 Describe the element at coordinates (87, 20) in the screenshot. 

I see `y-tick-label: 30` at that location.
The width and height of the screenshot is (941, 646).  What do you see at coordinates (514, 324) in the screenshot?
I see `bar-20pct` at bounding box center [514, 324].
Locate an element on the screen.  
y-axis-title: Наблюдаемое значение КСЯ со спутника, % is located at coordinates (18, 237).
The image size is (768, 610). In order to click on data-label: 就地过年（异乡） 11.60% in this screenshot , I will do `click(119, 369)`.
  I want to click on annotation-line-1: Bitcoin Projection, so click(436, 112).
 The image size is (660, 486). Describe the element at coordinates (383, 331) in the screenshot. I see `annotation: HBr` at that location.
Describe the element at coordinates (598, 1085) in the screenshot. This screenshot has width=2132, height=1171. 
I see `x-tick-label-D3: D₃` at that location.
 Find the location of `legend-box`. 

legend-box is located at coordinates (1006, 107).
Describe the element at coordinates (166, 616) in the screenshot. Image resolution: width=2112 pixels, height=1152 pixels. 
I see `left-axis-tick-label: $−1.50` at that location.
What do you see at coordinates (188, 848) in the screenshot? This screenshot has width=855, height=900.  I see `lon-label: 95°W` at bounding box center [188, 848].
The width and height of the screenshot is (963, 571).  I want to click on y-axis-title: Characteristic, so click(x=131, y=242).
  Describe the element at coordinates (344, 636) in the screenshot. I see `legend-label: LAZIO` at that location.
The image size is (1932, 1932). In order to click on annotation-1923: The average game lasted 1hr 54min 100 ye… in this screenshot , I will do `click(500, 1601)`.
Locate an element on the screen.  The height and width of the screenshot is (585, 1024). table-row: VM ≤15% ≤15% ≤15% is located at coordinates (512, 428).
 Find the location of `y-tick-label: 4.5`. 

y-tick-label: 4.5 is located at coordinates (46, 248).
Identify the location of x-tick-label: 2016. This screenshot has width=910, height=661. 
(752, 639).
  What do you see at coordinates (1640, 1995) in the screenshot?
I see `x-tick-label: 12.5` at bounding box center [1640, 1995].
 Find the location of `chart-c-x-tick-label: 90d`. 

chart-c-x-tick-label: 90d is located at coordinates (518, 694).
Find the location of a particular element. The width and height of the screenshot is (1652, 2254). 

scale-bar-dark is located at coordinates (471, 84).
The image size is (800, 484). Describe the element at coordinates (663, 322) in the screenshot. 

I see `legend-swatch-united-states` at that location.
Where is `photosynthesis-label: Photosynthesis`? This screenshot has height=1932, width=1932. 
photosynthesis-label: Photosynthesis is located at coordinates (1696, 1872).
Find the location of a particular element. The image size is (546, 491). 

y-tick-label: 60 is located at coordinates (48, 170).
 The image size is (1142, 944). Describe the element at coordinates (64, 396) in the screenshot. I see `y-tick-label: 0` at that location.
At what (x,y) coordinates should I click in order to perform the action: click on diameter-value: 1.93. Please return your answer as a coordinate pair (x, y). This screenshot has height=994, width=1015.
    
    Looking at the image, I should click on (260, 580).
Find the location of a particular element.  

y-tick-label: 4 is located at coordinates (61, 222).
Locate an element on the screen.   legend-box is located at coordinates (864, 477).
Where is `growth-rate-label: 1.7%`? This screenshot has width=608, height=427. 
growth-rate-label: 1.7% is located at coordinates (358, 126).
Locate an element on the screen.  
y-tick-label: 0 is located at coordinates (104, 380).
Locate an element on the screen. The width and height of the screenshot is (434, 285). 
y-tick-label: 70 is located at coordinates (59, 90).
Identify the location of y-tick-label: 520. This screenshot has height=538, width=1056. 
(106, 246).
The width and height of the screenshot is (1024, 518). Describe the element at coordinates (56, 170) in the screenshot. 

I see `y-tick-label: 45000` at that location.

◇ ◇ ◇ ◇

• _BRIEF_
Can you rewrite the items above, changing every "Locate an element on the screen" to "Point to an element on the screen" and leaving everything else the same?

• _WRITTEN SOLUTION_
 Describe the element at coordinates (87, 20) in the screenshot. 

I see `y-tick-label: 30` at that location.
The width and height of the screenshot is (941, 646).  What do you see at coordinates (514, 324) in the screenshot?
I see `bar-20pct` at bounding box center [514, 324].
Point to an element on the screen.  
y-axis-title: Наблюдаемое значение КСЯ со спутника, % is located at coordinates (18, 237).
The image size is (768, 610). In order to click on data-label: 就地过年（异乡） 11.60% in this screenshot , I will do `click(119, 369)`.
  I want to click on annotation-line-1: Bitcoin Projection, so click(436, 112).
 The image size is (660, 486). Describe the element at coordinates (383, 331) in the screenshot. I see `annotation: HBr` at that location.
Describe the element at coordinates (598, 1085) in the screenshot. This screenshot has width=2132, height=1171. 
I see `x-tick-label-D3: D₃` at that location.
 Find the location of `legend-box`. 

legend-box is located at coordinates (1006, 107).
Describe the element at coordinates (166, 616) in the screenshot. Image resolution: width=2112 pixels, height=1152 pixels. 
I see `left-axis-tick-label: $−1.50` at that location.
What do you see at coordinates (188, 848) in the screenshot? This screenshot has width=855, height=900.  I see `lon-label: 95°W` at bounding box center [188, 848].
The width and height of the screenshot is (963, 571).  I want to click on y-axis-title: Characteristic, so click(x=131, y=242).
  Describe the element at coordinates (344, 636) in the screenshot. I see `legend-label: LAZIO` at that location.
The image size is (1932, 1932). In order to click on annotation-1923: The average game lasted 1hr 54min 100 ye… in this screenshot , I will do `click(500, 1601)`.
Point to an element on the screen.  The height and width of the screenshot is (585, 1024). table-row: VM ≤15% ≤15% ≤15% is located at coordinates (512, 428).
 Find the location of `y-tick-label: 4.5`. 

y-tick-label: 4.5 is located at coordinates (46, 248).
Identify the location of x-tick-label: 2016. This screenshot has width=910, height=661. 
(752, 639).
  What do you see at coordinates (1640, 1995) in the screenshot?
I see `x-tick-label: 12.5` at bounding box center [1640, 1995].
 Find the location of `chart-c-x-tick-label: 90d`. 

chart-c-x-tick-label: 90d is located at coordinates (518, 694).
Find the location of a particular element. The width and height of the screenshot is (1652, 2254). 

scale-bar-dark is located at coordinates (471, 84).
The image size is (800, 484). Describe the element at coordinates (663, 322) in the screenshot. 

I see `legend-swatch-united-states` at that location.
Where is `photosynthesis-label: Photosynthesis`? This screenshot has height=1932, width=1932. 
photosynthesis-label: Photosynthesis is located at coordinates (1696, 1872).
Find the location of a particular element. The image size is (546, 491). 

y-tick-label: 60 is located at coordinates (48, 170).
 The image size is (1142, 944). Describe the element at coordinates (64, 396) in the screenshot. I see `y-tick-label: 0` at that location.
At what (x,y) coordinates should I click in order to perform the action: click on diameter-value: 1.93. Please return your answer as a coordinate pair (x, y). This screenshot has height=994, width=1015.
    
    Looking at the image, I should click on (260, 580).
Find the location of a particular element.  

y-tick-label: 4 is located at coordinates (61, 222).
Point to an element on the screen.   legend-box is located at coordinates (864, 477).
Where is `growth-rate-label: 1.7%`? This screenshot has width=608, height=427. 
growth-rate-label: 1.7% is located at coordinates (358, 126).
Point to an element on the screen.  
y-tick-label: 0 is located at coordinates (104, 380).
Point to an element on the screen. The width and height of the screenshot is (434, 285). 
y-tick-label: 70 is located at coordinates (59, 90).
Identify the location of y-tick-label: 520. This screenshot has height=538, width=1056. 
(106, 246).
The width and height of the screenshot is (1024, 518). Describe the element at coordinates (56, 170) in the screenshot. 

I see `y-tick-label: 45000` at that location.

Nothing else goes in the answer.